[START Source]

Afterwards she tells him, needs him to believe her, that she’s never slept with Freddy or Haynesworth. Adam insists that actually, it doesn't matter. He does believe her, but even if she had, he would have found a way to her anyway. They realize without saying it that they love each other. But somehow, that doesn’t matter either, because there really isn’t a way for them to be together.
The next morning, Evie tells Adam that she’s going to London in a fortnight for good. Pennyroyal will never accept her, and they are so lucky to have him. And he deserves a chance to be happy. Adam doesn’t want to accept this fate, but Evie insists, and they do part.
Time passes, and it’s time for Evie to leave for London. Henny has them all packed, but as they see the church on their way out of town, Henny insists that they stop to pay their respects one last time, and show those Pennyroyal binnies what she’s made of. They arrive late, after Adam has just begun his sermon. Henny nods to him verrry subtly.
And Adam breathes a sigh of relief, and crumples his sermon into a ball and throws it away over his shoulder, shocking his congregation.
And then he begins:
“Place me like a seal over your heart, like a seal on your arm; for love is as strong as death, its jealousy unyielding as the grave.” A few gasps erupted. His voice rang out, bold, clear. It was safe to say everyone was awake now. “Evie Duggan...You are the seal upon my heart. You are the fire and flame that warms me, heals me, burns me. You are the river that cools me and carries me. I love you. And love may be as strong as death, but you...I know now you are my life. Ant thought I wish I could have protected you and kept you safe from some of the storms of your life, I find I cannot regret any part of your past. For it has made you who you are. Loyal, passionate, brave, kind, remarkable. You need repent nothing.” The last word fell like a gavel. Not a single person moved or breathed. There are those who think good is a pastime, to engage in like embroidery or target shooting. There are those who think beauty is a thing of surface and forget it’s really of the soul. But good is something that you are, not something that you do. And by that definition, I stand before you today and declare that Evie Duggan is one of the best people I have ever had the privilege of knowing.”

[END Source]
[START Items]

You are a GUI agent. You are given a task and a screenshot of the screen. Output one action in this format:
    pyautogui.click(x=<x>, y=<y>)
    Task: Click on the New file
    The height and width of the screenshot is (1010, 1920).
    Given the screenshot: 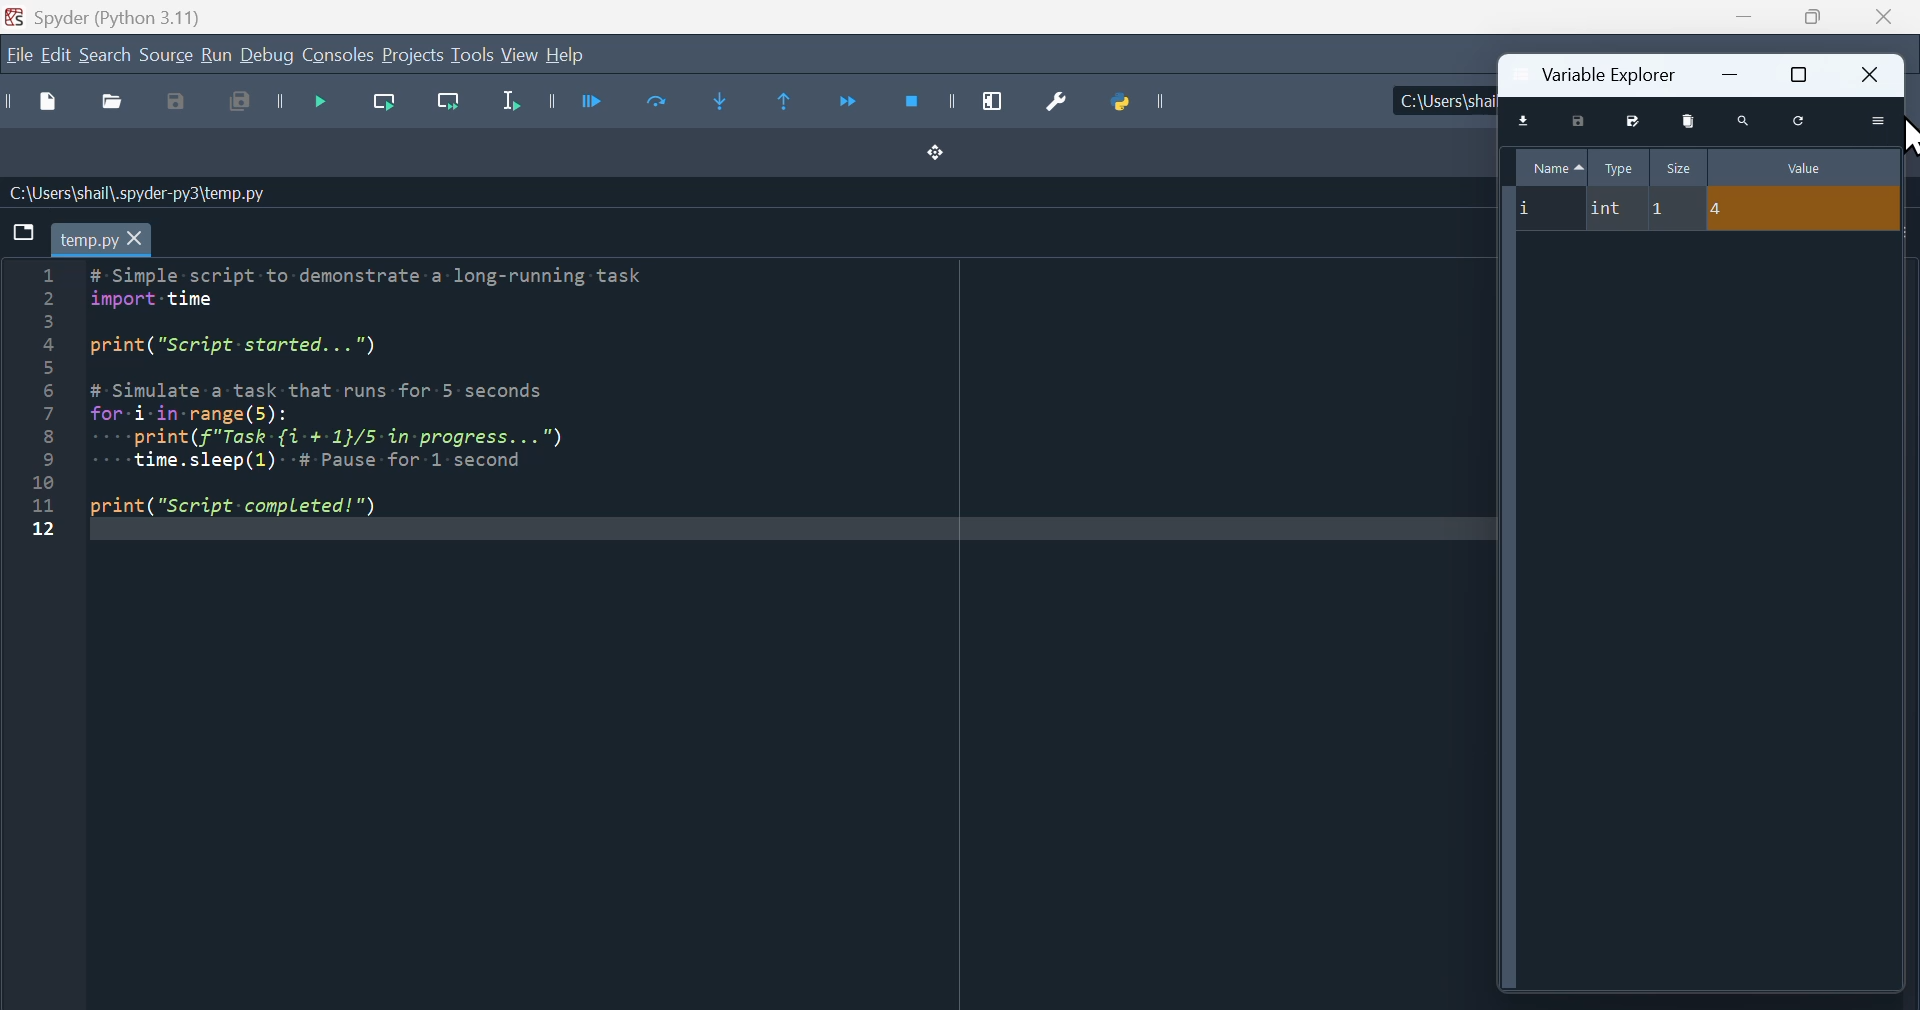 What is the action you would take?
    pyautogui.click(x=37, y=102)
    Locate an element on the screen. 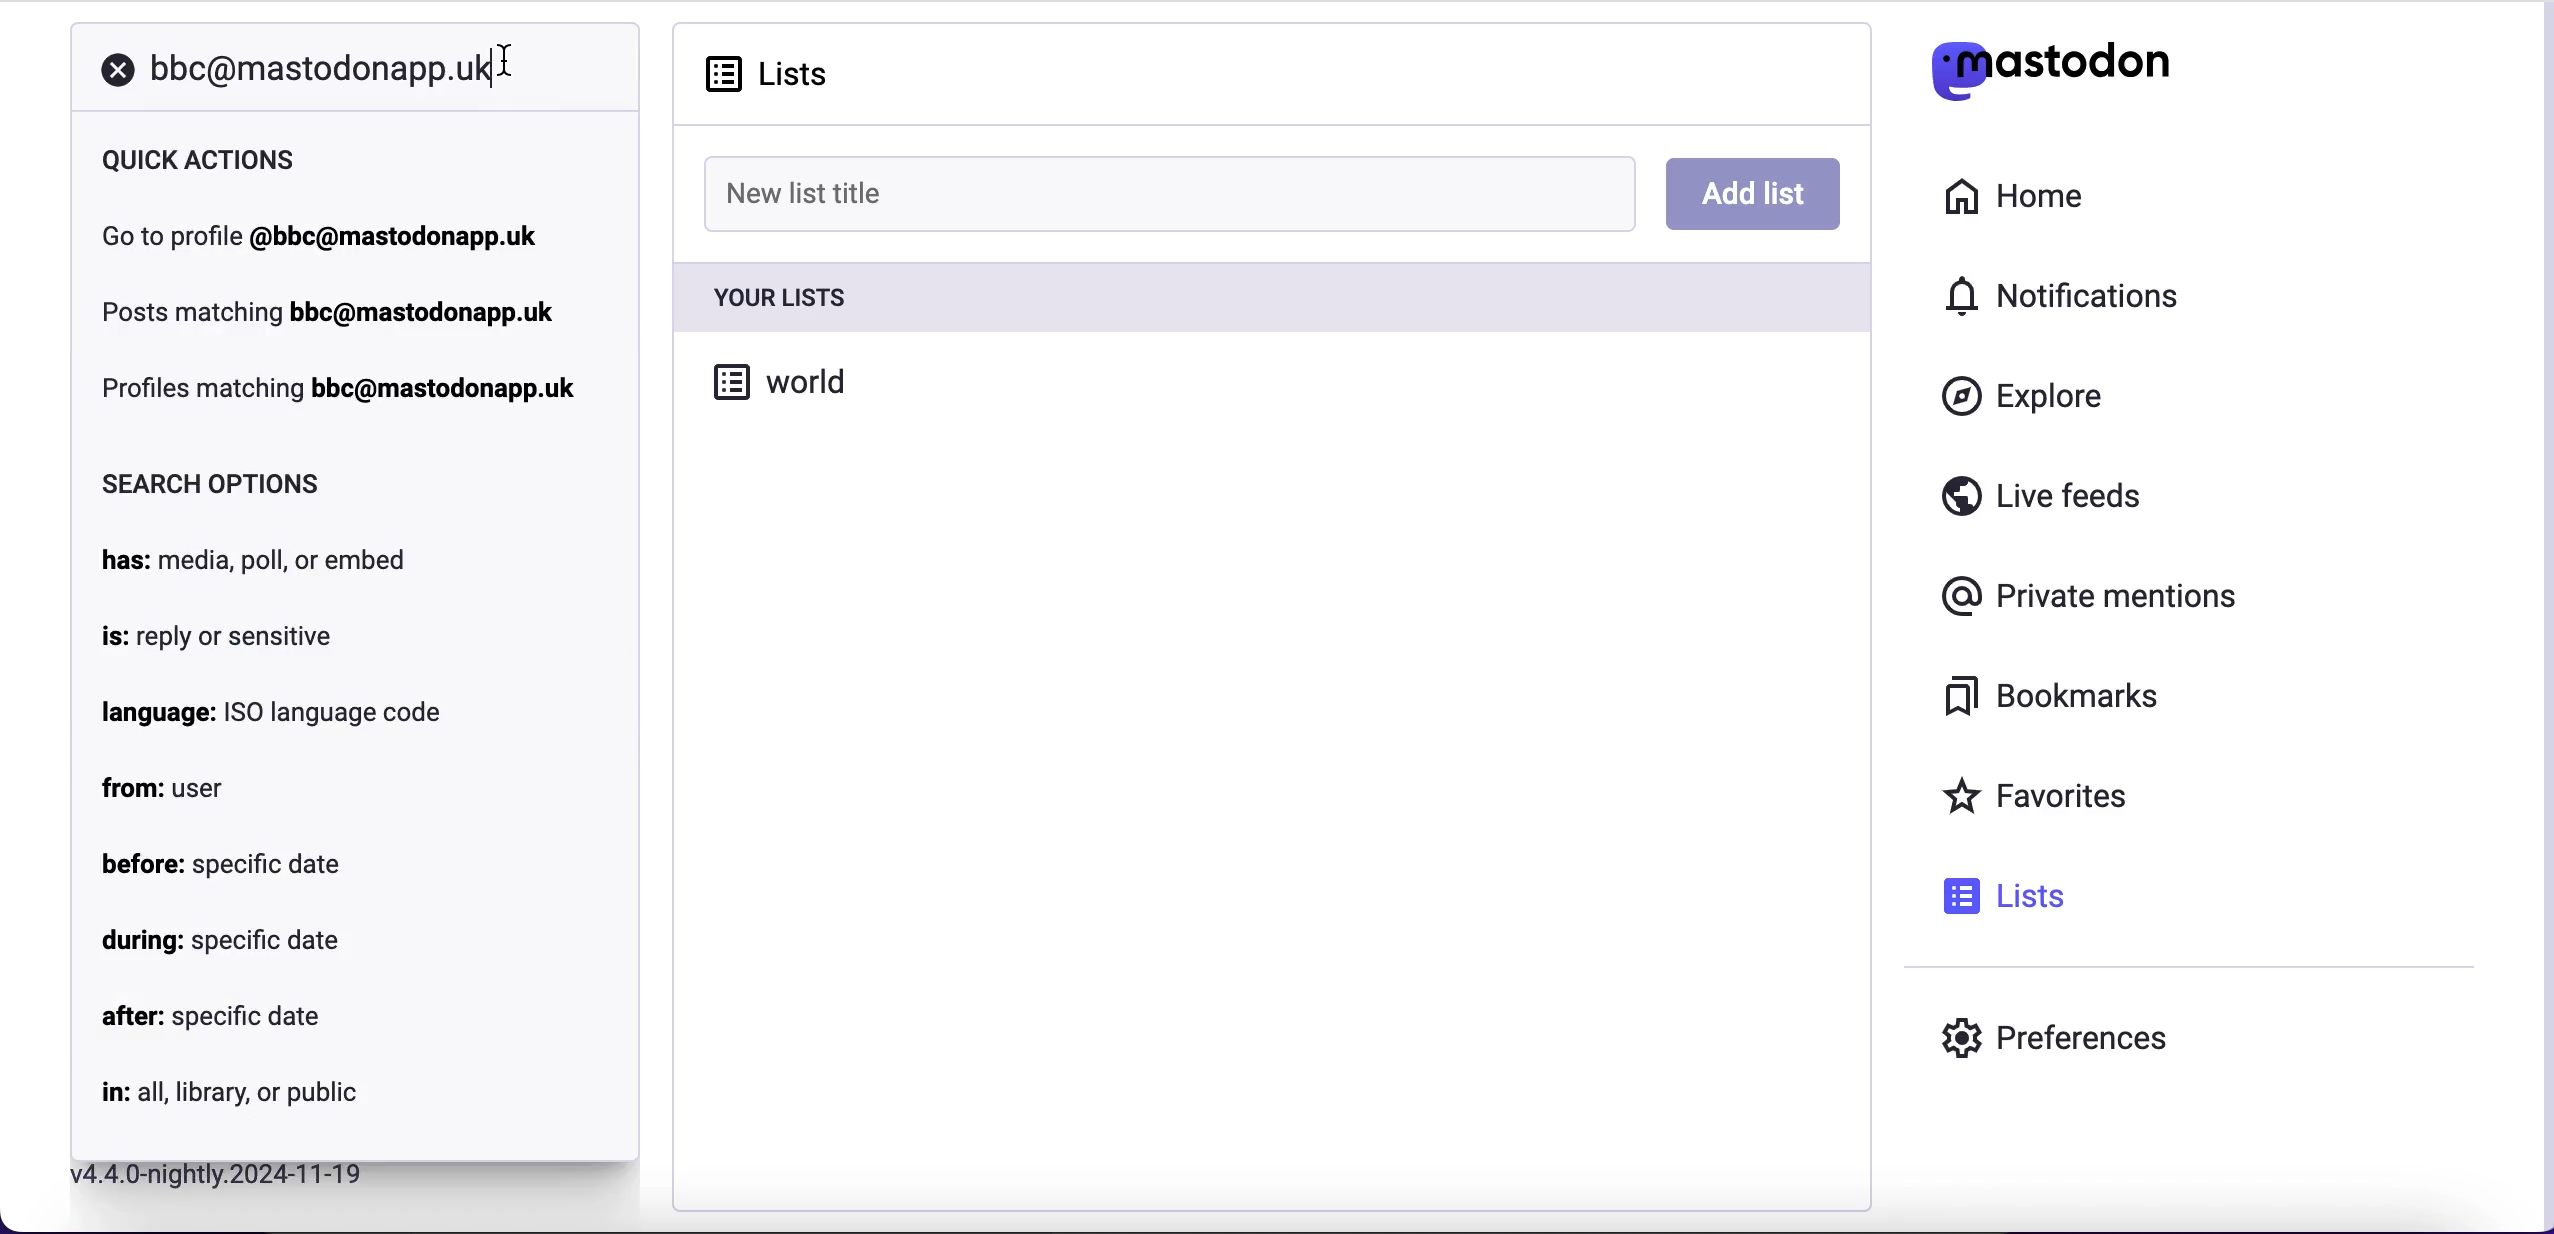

[END Items]

Required actions →
(a) Please write out the passage from the summary starting at "Time passes, and" and ending at "him verrry subtly.".
(b) In the summary, what does Adam do with his sermon right after Henny nods to him?
The entries have no role in any of this.

Answer set →
(a)
Time passes, and it’s time for Evie to leave for London. Henny has them all packed, but as they see the church on their way out of town, Henny insists that they stop to pay their respects one last time, and show those Pennyroyal binnies what she’s made of. They arrive late, after Adam has just begun his sermon. Henny nods to him verrry subtly.

(b) He crumples it into a ball and throws it away over his shoulder.